4. Are cardiac arrests (or “heart attacks”) equally likely to occur throughout the year? Or are some weeks more likely than others to produce heart attacks? One way to look at this issue is to ask whether heart attacks occur according to a probability model in which such events are independent of each other and equally likely at all times. If so, then the number of heart attacks per week will follow a Poisson distribution. The data file “cardiac arrests out of hospital.csv” contains data on the number of heart attacks per week from one hospital over five years.

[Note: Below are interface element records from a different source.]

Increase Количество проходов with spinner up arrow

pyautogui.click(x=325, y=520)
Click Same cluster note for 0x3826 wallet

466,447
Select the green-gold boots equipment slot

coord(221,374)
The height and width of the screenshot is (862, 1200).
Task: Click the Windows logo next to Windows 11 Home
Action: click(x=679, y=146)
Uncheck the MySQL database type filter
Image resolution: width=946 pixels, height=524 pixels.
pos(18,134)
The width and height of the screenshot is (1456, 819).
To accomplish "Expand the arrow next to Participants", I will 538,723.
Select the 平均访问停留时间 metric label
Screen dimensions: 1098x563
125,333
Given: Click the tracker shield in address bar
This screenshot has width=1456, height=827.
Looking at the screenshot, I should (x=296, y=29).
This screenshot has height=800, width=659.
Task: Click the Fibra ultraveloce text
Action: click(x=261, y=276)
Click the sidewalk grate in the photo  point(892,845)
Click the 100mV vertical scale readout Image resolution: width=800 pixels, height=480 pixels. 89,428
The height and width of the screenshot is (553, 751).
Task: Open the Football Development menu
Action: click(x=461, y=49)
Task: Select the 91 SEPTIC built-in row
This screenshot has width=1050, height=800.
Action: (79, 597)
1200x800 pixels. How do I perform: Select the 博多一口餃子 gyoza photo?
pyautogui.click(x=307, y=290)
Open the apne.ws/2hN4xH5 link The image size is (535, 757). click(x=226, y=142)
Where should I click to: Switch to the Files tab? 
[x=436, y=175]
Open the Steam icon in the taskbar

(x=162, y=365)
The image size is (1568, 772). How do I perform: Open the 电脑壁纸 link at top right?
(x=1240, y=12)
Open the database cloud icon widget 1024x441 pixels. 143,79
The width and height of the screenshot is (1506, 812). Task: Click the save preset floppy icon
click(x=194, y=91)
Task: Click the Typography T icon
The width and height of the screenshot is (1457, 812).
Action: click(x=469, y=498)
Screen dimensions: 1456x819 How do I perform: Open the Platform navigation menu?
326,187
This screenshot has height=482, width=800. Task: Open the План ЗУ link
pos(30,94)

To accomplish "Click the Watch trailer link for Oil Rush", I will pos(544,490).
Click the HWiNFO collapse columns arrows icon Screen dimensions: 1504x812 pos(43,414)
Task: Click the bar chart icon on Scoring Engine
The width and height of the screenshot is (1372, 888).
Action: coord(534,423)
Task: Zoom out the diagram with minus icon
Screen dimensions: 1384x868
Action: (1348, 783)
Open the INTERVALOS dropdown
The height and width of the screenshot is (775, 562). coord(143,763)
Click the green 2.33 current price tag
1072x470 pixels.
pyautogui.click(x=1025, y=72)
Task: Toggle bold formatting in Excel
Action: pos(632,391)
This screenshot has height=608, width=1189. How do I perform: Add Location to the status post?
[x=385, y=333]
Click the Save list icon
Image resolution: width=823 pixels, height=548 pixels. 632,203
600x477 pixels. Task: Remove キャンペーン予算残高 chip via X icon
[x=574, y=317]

It records the number of heart attacks that occurred to individuals outside of the hospital who were then brought in for treatment (from Skogvoll and Lindqvist 1999).

  1. Calculate a table of the observed frequencies of heart attacks per week.

  2. What is the mean number of heart attacks per week?

  3. For the mean you just calculated, use dpois() to calculate the probability of 0 heart attacks in a week assuming a Poisson distribution. Multiply that probability by the number of data points to calculate the expected frequency of 0 in these data under the null hypothesis of a Poisson distribution.

  4. Here is a table of the expected frequencies under the null hypothesis. (The expected frequency for zero heart attacks should match your calculation above.) Are these frequencies acceptable for use in a \(\chi\)2 goodness of fit test?

Number of heart attacks Expected
0 34.785295
1 70.103698
2 70.640891
3 47.454800
4 23.909219
5 9.636973
6 or more 4.469124
  1. Create vectors in R for the observed and expected frequencies.

  2. Calculate the \(\chi\)2 for this hypothesis test, using chisq.test()$statistic.

  3. How many degrees of freedom should this \(\chi\)2 goodness of fit test have?

  4. Calculate the P-value for this test, using pchisq().

  5. Summarize the results of this test. Does the frequency distribution of out-of-hospital cardiac events follow a Poisson distribution?